Page 306.

The Prince's Resolution upon his going to his Mother, is beautifully express'd, and suitable to his Character.

Page 306, 307.

What Rosincrantz says of the Importance of the King's Life, is express'd by a very just Image.

Page 307.

The King's seeming so very much touch'd with a Sense of his Crime, is supposed to be owing to the Representation he had been present at; but I do not well see how Hamlet is introduced so as to find him at Prayers. It is not natural, that a King's Privacy should be so intruded on, not even by any of his Family, especially, that it should be done without his perceiving it.

Page 309.

Hamlet's Speech upon seeing the King at Prayers, has always given me great Offence. There is something so very Bloody in it, so inhuman, so unworthy of a Hero, that I wish our Poet had omitted it. To desire to destroy a Man's Soul, to make him eternally miserable, by cutting him off from all hopes of Repentance; this surely, in a Christian Prince, is such a Piece of Revenge, as no Tenderness for any Parent can justify.
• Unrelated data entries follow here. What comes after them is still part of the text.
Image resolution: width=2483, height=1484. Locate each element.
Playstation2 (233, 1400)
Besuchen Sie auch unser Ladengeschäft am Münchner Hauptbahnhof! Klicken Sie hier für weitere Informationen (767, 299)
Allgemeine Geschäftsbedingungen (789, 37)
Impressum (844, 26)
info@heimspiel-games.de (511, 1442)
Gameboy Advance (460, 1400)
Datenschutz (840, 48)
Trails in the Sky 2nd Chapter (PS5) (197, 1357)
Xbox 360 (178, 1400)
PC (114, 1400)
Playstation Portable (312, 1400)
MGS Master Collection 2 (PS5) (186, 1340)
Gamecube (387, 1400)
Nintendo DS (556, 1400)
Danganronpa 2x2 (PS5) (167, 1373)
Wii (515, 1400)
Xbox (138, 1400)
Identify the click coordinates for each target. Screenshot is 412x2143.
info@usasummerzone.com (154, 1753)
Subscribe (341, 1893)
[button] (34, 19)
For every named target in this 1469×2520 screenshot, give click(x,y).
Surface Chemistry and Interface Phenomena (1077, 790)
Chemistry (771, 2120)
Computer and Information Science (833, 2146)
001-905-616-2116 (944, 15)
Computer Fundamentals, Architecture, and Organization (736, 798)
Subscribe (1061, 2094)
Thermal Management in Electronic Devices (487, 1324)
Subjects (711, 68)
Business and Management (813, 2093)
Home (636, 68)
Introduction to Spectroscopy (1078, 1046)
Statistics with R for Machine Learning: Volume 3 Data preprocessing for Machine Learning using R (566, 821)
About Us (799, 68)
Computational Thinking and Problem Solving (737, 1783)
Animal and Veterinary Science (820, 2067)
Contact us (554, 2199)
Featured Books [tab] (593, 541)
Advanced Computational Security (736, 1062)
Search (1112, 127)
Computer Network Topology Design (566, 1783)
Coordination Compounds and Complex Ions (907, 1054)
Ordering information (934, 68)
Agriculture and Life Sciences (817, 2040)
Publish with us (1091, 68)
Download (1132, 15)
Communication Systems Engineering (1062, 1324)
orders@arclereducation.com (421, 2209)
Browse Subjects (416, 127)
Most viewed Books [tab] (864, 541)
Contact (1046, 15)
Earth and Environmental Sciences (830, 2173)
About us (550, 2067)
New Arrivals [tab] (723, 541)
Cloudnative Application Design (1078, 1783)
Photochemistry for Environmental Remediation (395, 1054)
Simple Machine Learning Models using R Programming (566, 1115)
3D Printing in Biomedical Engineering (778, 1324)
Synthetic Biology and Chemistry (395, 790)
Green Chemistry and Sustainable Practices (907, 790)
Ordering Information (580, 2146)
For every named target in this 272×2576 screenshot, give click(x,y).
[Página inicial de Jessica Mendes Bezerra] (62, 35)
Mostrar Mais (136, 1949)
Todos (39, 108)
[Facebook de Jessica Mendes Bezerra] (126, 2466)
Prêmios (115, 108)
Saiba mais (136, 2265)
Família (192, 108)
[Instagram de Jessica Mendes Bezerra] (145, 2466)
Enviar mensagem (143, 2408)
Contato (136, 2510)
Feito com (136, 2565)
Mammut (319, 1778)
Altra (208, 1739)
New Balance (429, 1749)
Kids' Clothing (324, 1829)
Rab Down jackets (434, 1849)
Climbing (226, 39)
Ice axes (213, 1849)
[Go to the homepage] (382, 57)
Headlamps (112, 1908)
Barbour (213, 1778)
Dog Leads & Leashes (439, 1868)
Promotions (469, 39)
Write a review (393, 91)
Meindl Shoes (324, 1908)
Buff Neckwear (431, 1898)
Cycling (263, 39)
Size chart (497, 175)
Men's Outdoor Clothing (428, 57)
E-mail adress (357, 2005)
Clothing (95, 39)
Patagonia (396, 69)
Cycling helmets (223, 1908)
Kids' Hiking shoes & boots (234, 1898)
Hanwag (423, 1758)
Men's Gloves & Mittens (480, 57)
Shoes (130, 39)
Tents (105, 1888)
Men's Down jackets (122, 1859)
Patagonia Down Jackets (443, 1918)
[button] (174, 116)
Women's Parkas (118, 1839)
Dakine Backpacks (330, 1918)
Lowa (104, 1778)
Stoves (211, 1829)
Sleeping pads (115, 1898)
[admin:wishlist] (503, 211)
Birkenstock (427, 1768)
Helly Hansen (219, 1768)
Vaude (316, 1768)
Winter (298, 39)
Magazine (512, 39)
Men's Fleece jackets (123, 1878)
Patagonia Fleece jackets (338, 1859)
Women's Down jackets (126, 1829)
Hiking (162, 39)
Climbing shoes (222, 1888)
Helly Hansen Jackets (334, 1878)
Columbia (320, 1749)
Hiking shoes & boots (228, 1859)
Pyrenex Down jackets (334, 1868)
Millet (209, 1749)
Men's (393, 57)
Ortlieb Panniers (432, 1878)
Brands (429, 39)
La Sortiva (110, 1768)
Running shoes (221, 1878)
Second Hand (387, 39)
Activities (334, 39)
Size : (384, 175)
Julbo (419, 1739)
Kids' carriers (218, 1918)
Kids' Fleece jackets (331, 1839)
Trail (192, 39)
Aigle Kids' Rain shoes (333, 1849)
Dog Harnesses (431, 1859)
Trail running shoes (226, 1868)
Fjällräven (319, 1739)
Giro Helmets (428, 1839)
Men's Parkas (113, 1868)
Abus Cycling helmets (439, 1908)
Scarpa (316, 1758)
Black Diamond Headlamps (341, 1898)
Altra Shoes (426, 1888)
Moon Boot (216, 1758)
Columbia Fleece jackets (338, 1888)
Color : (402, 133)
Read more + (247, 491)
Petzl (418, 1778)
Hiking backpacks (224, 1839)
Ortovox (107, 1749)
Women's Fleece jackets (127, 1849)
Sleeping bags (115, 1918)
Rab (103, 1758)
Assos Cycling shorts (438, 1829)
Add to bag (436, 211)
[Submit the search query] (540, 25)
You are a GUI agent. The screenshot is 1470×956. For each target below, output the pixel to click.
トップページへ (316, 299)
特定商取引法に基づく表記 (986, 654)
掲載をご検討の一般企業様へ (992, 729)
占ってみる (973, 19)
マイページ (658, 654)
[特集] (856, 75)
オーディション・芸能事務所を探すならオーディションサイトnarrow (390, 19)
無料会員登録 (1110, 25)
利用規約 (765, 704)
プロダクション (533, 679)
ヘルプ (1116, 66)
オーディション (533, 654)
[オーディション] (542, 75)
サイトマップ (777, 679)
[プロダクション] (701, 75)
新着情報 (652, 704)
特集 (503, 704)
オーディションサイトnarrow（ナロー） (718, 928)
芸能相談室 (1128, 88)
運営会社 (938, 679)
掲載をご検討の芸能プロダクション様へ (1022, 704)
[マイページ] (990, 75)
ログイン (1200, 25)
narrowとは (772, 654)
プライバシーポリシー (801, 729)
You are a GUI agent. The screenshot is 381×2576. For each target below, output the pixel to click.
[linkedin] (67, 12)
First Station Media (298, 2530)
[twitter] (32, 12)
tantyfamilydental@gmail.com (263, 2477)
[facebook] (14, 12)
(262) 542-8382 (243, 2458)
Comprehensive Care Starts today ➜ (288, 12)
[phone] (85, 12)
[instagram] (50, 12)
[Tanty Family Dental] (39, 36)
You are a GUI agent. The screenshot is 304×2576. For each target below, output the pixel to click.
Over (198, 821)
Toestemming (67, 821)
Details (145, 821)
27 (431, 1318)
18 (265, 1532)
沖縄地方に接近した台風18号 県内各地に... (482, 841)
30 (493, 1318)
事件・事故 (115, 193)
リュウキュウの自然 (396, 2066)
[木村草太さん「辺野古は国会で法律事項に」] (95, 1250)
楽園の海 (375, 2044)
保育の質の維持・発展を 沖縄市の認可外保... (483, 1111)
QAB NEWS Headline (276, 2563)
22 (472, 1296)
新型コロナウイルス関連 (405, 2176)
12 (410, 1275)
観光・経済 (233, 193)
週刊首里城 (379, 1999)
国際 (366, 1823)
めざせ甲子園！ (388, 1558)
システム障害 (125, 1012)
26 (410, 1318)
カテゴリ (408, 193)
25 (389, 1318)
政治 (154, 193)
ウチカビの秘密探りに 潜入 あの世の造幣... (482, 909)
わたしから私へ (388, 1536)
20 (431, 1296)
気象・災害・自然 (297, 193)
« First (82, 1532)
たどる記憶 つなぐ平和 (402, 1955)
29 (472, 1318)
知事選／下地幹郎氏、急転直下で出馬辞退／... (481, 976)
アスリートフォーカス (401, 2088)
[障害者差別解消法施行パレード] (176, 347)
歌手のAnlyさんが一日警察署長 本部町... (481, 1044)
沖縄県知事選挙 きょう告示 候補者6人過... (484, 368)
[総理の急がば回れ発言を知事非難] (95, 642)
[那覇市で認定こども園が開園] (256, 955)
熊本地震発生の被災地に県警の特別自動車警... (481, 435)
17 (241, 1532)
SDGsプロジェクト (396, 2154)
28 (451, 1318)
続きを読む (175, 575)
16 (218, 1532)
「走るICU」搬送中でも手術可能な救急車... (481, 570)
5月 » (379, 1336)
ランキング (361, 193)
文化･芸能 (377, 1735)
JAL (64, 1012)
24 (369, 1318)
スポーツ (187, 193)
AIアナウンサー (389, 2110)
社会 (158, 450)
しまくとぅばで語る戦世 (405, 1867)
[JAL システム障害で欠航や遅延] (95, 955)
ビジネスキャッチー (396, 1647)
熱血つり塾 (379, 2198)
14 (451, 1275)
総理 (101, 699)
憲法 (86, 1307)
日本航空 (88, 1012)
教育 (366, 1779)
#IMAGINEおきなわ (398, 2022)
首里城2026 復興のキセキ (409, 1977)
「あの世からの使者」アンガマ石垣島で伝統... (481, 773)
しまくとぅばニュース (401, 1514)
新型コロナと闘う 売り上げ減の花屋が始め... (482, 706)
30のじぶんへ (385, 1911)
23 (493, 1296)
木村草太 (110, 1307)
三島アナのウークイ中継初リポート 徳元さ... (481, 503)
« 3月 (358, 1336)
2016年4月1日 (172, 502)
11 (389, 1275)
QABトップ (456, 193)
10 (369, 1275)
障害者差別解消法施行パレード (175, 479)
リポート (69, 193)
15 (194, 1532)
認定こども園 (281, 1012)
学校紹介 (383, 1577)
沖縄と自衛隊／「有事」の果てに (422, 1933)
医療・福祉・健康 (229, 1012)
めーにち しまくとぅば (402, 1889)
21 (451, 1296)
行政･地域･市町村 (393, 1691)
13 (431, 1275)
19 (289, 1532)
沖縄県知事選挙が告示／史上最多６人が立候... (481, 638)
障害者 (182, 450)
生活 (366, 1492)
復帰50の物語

To put the Usurper to Death, to deprive him of the Fruits of his vile Crime, and to rescue the Throne of Denmark from Pollution, was highly requisite: But there our young Prince's Desires should have stop'd, nor should he have wished to pursue the Criminal in the other World, but rather have hoped for his Conversion, before his putting him to Death; for even with his Repentance, there was at least Purgatory for him to pass through, as we find even in a virtuous Prince, the Father of Hamlet.

Page 310.

Enter the Queen and Polonius, and afterwards Hamlet.